Winner of the Housatonic Book Award
A New York Times Editors' Choice!
One of Booklist’s “Top 10 Historical Fiction Novels of 2022”
One of the Los Angeles Times's “10 Books to Add to Your Reading List”
One of Book Culture's Most Anticipated Reads
“A bighearted, widescreen American tale.”—Kirkus Reviews (starred review)
“Masterpiece . . . The quintessential great American novel.”—Booklist (starred review)
“A vivid mosaic.”—BookPage (starred review)
Jonathan Evison’s Small World is an epic novel for now. Set against such iconic backdrops as the California gold rush, the development of the transcontinental railroad, and a speeding train of modern-day strangers forced together by fate, it is a grand entertainment that asks big questions.
The characters of Small World connect in the most intriguing and meaningful ways, winning, breaking, and winning our hearts again. In exploring the passengers’ lives and those of their ancestors more than a century before, Small World chronicles 170 years of American nation-building from numerous points of view across place and time. And it does it with a fullhearted, full-throttle pace that asks on the most human, intimate scale whether it is truly possible to meet, and survive, the choices posed—and forced—by the age.
The result is a historical epic with a Dickensian flair, a grand entertainment that asks whether our nation has made good on its promises. It dazzles as its characters come to connect with one another through time. And it hits home as it probes at our country’s injustices, big and small, straight through to its deeply satisfying final words.

== Information given ==
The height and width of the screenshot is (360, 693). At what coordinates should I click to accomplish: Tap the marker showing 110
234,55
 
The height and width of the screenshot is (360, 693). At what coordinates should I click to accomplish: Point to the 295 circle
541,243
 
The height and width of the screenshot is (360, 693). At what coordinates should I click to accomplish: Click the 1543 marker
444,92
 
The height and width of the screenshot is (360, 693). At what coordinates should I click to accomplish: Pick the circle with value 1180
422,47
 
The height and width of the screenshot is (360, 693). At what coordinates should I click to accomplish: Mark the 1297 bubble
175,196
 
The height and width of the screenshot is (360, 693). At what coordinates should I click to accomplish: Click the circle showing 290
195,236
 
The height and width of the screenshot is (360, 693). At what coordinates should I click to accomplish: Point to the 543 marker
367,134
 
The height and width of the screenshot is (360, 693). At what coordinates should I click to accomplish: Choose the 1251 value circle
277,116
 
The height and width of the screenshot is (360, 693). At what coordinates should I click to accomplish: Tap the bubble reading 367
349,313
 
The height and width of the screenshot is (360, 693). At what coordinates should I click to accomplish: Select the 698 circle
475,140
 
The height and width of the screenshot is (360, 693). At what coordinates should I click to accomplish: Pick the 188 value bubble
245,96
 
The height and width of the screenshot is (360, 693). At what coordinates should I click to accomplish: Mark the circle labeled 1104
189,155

== Apply what you read ==
1. Copy the book description above word for word, beginning at the words "The result is" and stopping after the words "satisfying final words.".
2. Based on the book description above, state whether each statement agrees with it. Answer yes or no, and quote the words that decide it. (a) Small World covers 170 years of American nation-building. (b) Booklist named the novel one of its top 10 historical fiction novels of 2021. (c) The California gold rush is one of the novel's backdrops.

== List of solutions ==
1.
The result is a historical epic with a Dickensian flair, a grand entertainment that asks whether our nation has made good on its promises. It dazzles as its characters come to connect with one another through time. And it hits home as it probes at our country’s injustices, big and small, straight through to its deeply satisfying final words.

2.
(a) Yes: "Small World chronicles 170 years of American nation-building"
(b) No: "One of Booklist’s “Top 10 Historical Fiction Novels of 2022”"
(c) Yes: "Set against such iconic backdrops as the California gold rush"